A crucial magnet test occurred in September--three years under development. It reached its performance goal. "Soon after the demonstration," writes Galchen, "Paul Dabbar, the former Under-Secretary for Science and a visiting fellow at Columbia University's Center on Global Energy policy, declared in an op-ed for The Hill that 'the fusion age was upon us.'"
Galchen calls attention remaining to some of the formidable hurdles to even "demonstrating a fusion devices that gives out considerably more energy than it takes to run. ...before fusion will turn on the lights in your kitchen (and I'd add keep them on day in and day out.)." Some of these challenges include whether "these fusion devices (will) sustain plasmas for sufficient periods of time? Will their daunting fuel-cycle issues (recycle its own fuel), and manage their exhaust, and will the stresses of the extreme conditions destroy the devices themselves?"

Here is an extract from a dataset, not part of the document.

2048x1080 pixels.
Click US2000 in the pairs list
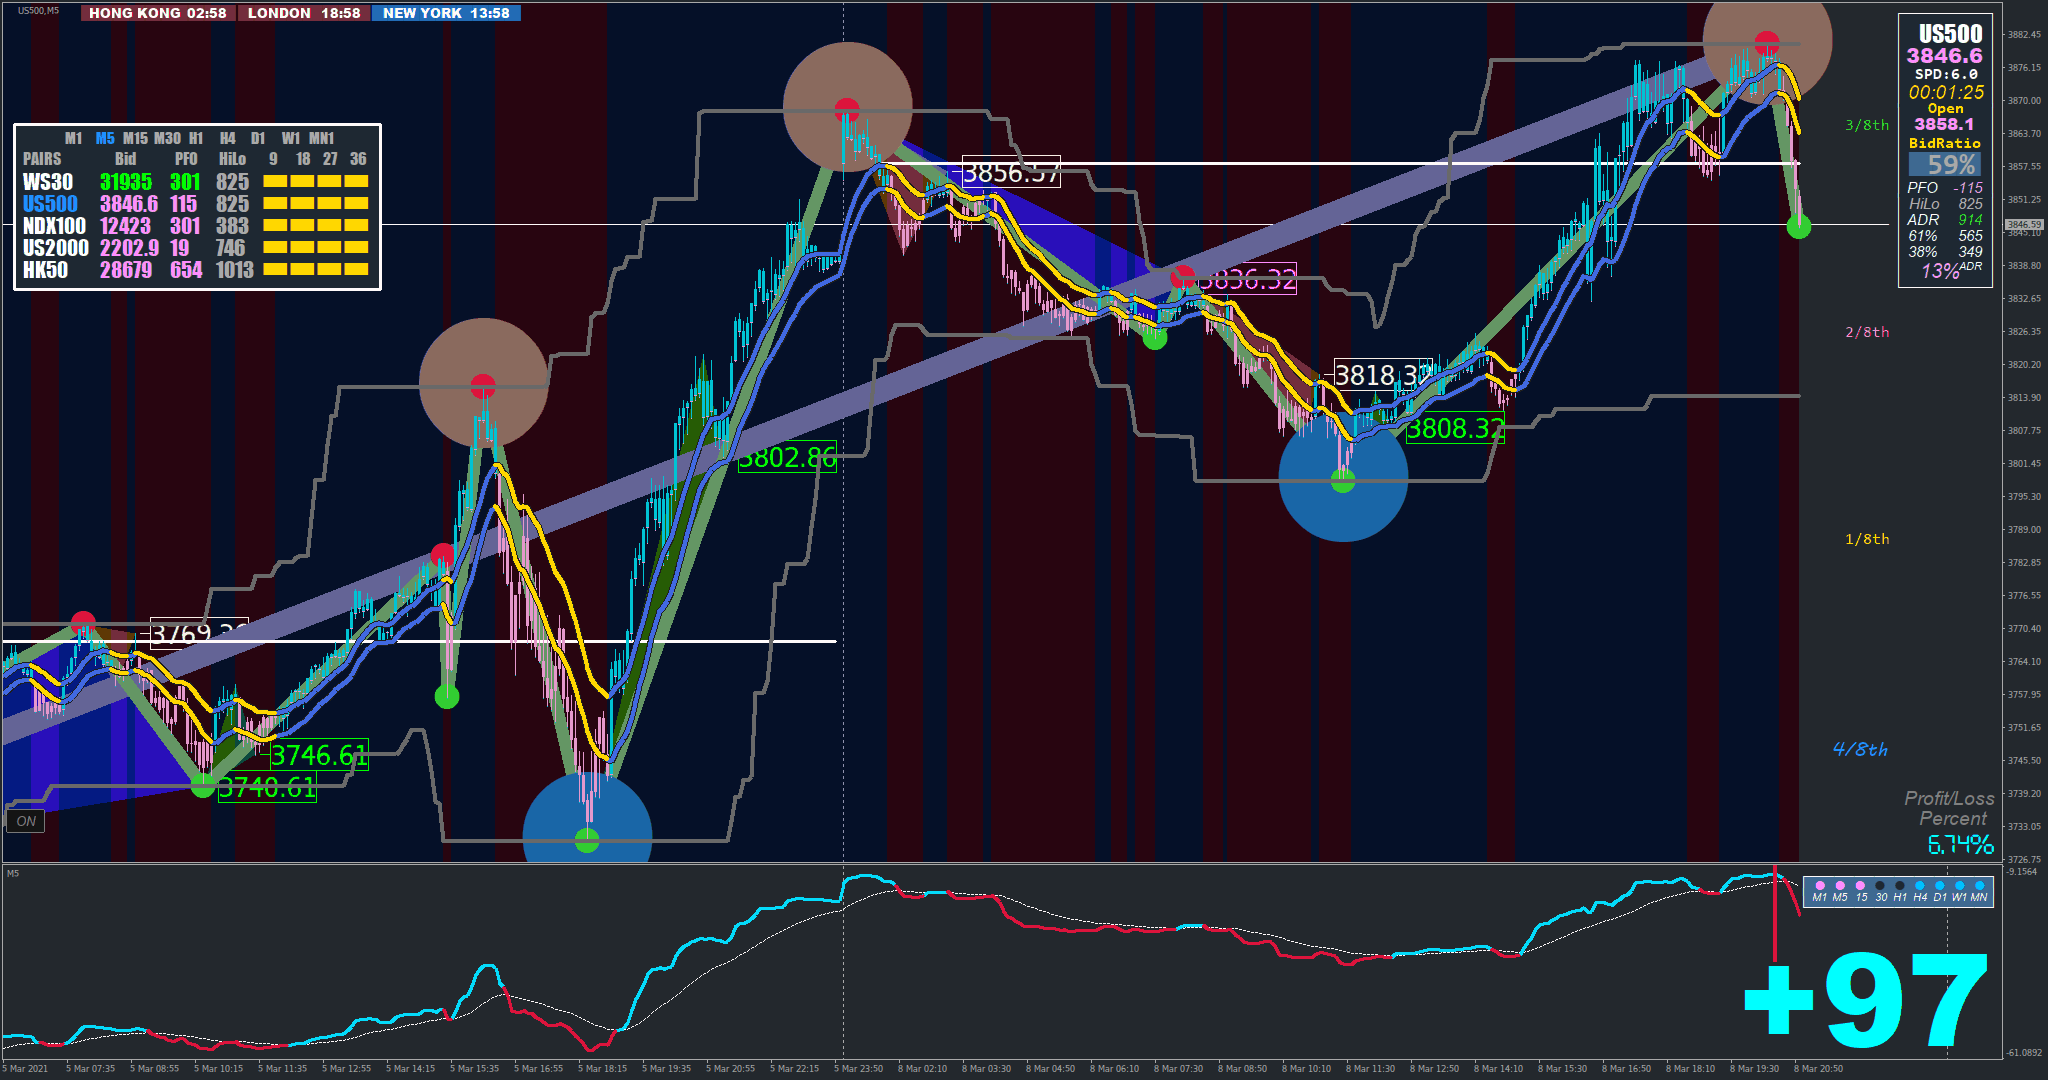point(55,248)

According to Galchen "fusion scientists often speak of waiting for a 'Kitty Hawk moment,' though they argue about what would constitute one. Only in retrospect do we view the Wright brothers' Flyer as the essential breakthrough in manned flight. Hot-air balloons had already achieved flight, of a kind; gliders were around, too, although...a catapult or leap" was required for take off. And what is meant by flight anyhow? Of one of the Wright brothers' "flights that lasted less than a minute...an A. P. reporter said of that event, 'Fifty-seven seconds, hey? If it had been fifty-seven minutes, then it might have been a news item."
And then she writes, fittingly, "Will there come a time when there is jam today, and the day after, and the day after that?" The big question.